Taking advantage of these AI-generated masks might be just what you're looking for.
Hi, I'm Kristina Sherk from Shark Pixel.
And in today's video, we are going to explore how using AI people masking can help you speed up your portrait retouching by selecting common facial features.
Let's go ahead and double-click this image to bring it into our Editing mode, and then I'm going to click on this icon for our Masking panel.
If I go ahead and open up this People section, you'll see that it's detecting the photo and it finds all of the faces in my image.
Let's go ahead and click on Person 1, and you'll see that we get a few choices here that the AI has detected.
We've got our Entire Person, Facial Skin, Facial Skin, Eyebrows, Eye Sclera, Iris and Pupil, Lips, Teeth, Hair and Clothes.
I want to go through and pick a couple of these.
Let's start with Facial Skin, let's also check Eyebrows, Eye Sclera which are the whites of the eyes, Lips and Clothes.
I don't want to make the same adjustments to all of these aspects or features of my portrait, so I'm going to need to click one last button to make sure that all of those are created separately.
Create 5 separate masks.
Let's go ahead and hit Create.
And now back in our editing section, you can see our little Masks area here has been created with all of the different masks.
How amazing!
I haven't done any freehand masking, it's all done right there for me.
I can click and drag this out.
It can float around or I can go ahead and nest it on the side there.

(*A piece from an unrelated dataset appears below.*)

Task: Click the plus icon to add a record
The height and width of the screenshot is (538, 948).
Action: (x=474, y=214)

Let's start with Facial Skin.
What I want to do is come down to my Effects panel, and I'd like to click on Texture here and add -20 Texture, -25 Clarity but then for the Grain, just to bring back a little bit of texture on that skin, we're going to add +15 for the Grain.
If I click on this Eye icon right here, you'll be able to see the skin smoothing be visible and then hidden.

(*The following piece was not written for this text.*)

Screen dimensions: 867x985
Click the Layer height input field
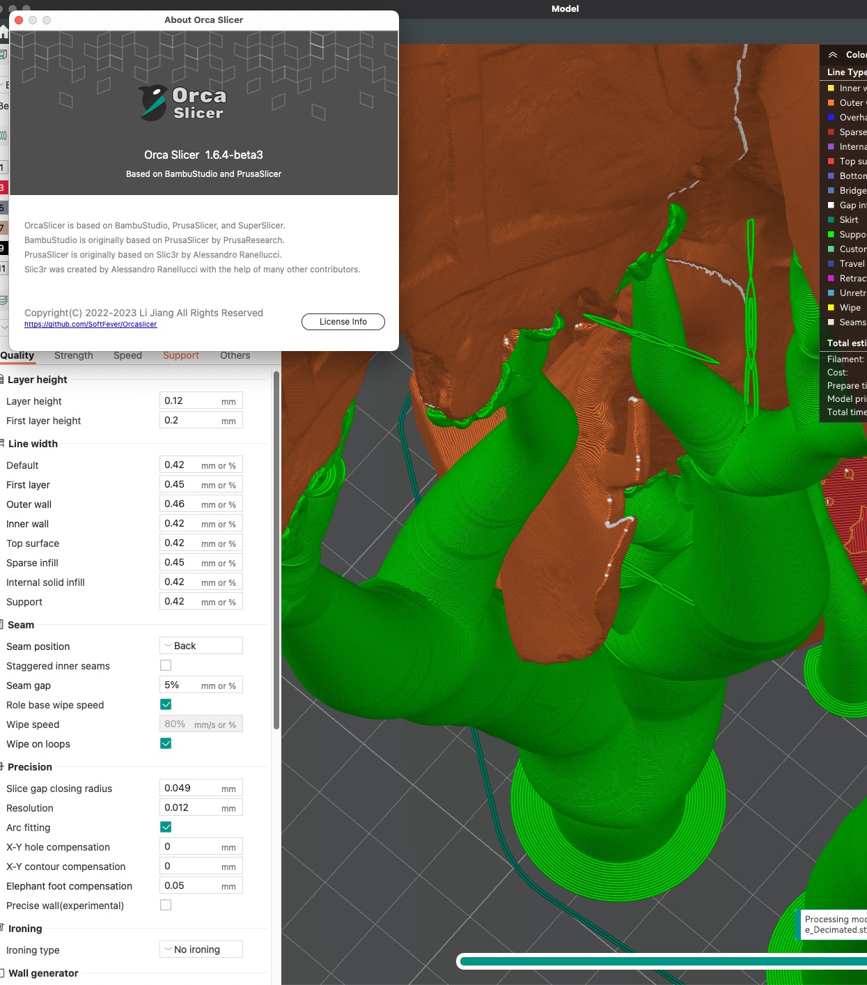201,401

That helps me always make sure that my retouching stays realistic.
Let's go on to our Eyebrows mask.
Let's come up to our Light section.
We'll click on our Exposure here and we're going to put a -0.52 and press Enter.

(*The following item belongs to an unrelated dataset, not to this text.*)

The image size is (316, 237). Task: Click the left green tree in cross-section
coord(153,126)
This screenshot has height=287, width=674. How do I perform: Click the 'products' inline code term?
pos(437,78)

And that's going to just slightly darken those brows I think that looks good.
Let's move on to the eye whites or Eye Sclera.
I want to just slightly increase the Exposure within the Light section again, and we'll do that by just adding 0.20% increased Exposure.
And then another tip that I have is when you're dealing with temperature of your eye whites as you age, our eye whites go from blue to yellow in undertones, so a subliminal way to add youth to your image is just to make those eye whites slightly bluer - not by much, just by -4.
For our Lips, I'm going to just add a little bit of pink, maybe 13 for our Tint slider.
Then I'm going to come to my Saturation slider and bump that up as well, just to really make that lip gloss pop.
Let's move on to our Clothes mask.
Let's go ahead and decrease the Exposure just about one stop.
And then what I want to do is come into my Color area, and I'd actually like to add a color to this shirt to make it just blend in a little bit more with the background.
Let's go ahead and activate our color overlay by clicking on the word Color.
Now I'm going to click and drag this little circle all the way up to a warm green color.
The color of the shirt is going to look different than the color that we are adding.
And that is because the shirt is going to be a blended color of the natural bright blue that we originally had in the shirt, with the yellowish green that we are adding.
The final result is a nice muted teal color, which really blends and works well in this image.
Let's go ahead and just preview the before and the after of the shirt.
We'll go ahead and click and drag using that bar at the top and drag and drop our Masking panel.
And then we're going to use the master Eye icon at the top to click on and off.
And you'll be able to see the changes that we made with those specific masks.
There is one thing that I'd like to change about the lips.
I think I want to add just a little bit more contrast to them.
So I'm going to click on my Lips mask, I'm going to come down to my Light section, and I'm just going to increase that Contrast, just create a little bit more pop in that lips area.
Let's just check our work one last time using the master Eye icon at the top-right of my Masking panel.
And there you have it.
These AI-generated masks in Lightroom are a powerful tool to help your portrait retouching become a breeze to complete.